As that chain of responsibility suggests, FFEL was a case study in moral hazard. Not only did lenders and guaranty agencies make money without taking on risk, but annual limits on how much each student could borrow incentivized lending to as many people as possible, regardless of whether they were likely to complete their degree or had enrolled in an institution that was preparing them for gainful employment. 

In the wake of the 2008 mortgage crisis, many private lenders no longer had the capital to issue new FFEL loan disbursements to students who were already enrolled, which left students in the lurch. Asking colleges to charge a fraction of their pre-crisis rates overnight was out of the question, so Congress allowed the Education Department to buy newly issued FFEL loans from the very banks the department had previously paid to issue those loans so that students could continue borrowing. Ultimately, the Education Department purchased roughly $150 billion in FFEL loans issued between 2007 and 2009. 

The Education Department’s FFEL purchase in 2009 is why some FFEL borrowers have already benefited from the loan repayment freeze. Other FFEL borrowers have already benefited from the freeze because they were in default so long that their debt had already been moved from the commercial lender to the guaranty agency to the Education Department. To complicate matters further, some guaranty agencies that are servicing FFEL defaulted loans voluntarily froze repayment at the same time the Education Department did. This makes total sense, in a way, because the Education Department already owns the loans that commercial lenders have transferred to the guaranty agencies, but the Education Department does not know exactly which FFEL borrowers in default whose debt remains in the care of guaranty agencies have had their payments frozen. 

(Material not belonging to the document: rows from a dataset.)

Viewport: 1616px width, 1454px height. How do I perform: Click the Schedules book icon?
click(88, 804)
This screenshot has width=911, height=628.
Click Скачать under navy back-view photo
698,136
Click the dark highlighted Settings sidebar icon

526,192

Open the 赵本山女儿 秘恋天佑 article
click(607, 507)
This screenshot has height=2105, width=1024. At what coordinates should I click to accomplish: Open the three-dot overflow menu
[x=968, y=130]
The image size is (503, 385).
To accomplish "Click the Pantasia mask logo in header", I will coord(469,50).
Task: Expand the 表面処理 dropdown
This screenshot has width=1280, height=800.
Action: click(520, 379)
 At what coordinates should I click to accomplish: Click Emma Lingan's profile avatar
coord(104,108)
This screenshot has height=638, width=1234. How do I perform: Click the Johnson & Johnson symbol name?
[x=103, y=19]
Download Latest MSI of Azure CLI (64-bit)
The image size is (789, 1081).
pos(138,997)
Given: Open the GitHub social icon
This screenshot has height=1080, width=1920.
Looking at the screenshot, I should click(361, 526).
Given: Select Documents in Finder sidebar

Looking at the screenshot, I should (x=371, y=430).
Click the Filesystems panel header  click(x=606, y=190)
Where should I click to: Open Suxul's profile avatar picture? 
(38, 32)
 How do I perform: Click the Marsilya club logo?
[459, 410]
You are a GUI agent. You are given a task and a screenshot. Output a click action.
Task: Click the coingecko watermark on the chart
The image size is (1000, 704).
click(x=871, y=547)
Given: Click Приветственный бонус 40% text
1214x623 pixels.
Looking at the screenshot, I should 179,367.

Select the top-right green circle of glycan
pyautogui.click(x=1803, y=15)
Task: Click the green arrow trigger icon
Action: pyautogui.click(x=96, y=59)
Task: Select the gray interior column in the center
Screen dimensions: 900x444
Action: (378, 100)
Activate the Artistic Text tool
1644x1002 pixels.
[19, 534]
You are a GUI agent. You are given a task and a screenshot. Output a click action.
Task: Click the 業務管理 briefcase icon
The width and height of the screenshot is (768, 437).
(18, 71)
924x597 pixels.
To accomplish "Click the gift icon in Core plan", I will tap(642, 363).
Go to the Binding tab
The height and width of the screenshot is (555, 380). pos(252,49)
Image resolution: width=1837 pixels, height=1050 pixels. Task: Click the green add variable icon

Again, if this all sounds ridiculously complicated and poorly designed, that’s because it is. Congress killed the FFEL program in 2010 for all the reasons mentioned above and replaced it with Federal Direct Loans, or FDLs, all of which have been frozen since March 2020. But FFEL’s complexity still haunts us because some 8 million FFEL borrowers are still out there, chipping away (or not!) at their ballooning balances. 

While there are likely some deadbeats among the beneficiaries of Tuesday’s announcement, the median borrower who is struggling to make minimum payments on loans issued prior to 2010—with some active FFEL loans dating back to the 1990s—probably does need some debt relief and isn’t providing much in the way of garnishment regardless. If you believe in means testing, Tuesday’s policy is better than the blanket freeze on all student loans owned by the Department of Education, which benefitted not just households that lost income, but also white-collar workers who didn’t miss a paycheck over the last year. 

However, we should consider whether the Education Department is creating a new moral hazard or other bad incentives. For instance, Tuesday’s announcement says that “any of these [FFEL] loans that went into default since March 13, 2020, will be returned to good standing. The guaranty agencies that hold those loans will assign them to the Department and request that the credit bureaus remove the record of default.” Might some people interpret that to mean they can or should default on FFEL loans that they are currently repaying? What if you defaulted earlier in the pandemic but can now afford repayment—why bother? What message does this send to the 5 million FFEL borrowers whose loans remain with commercial lenders? What message does this send to people who are having their wages garnished for other kinds of debt? What about people who defaulted before COVID-19 tanked the economy, and the people who will default after the economy recovers? 

Lastly, when are policymakers going to acknowledge that federal student loans have played a major role in driving up the cost of education, and that dipping into the public fisc to pay off debts incurred due to cost inflation is a vicious cycle that is bound to repeat itself?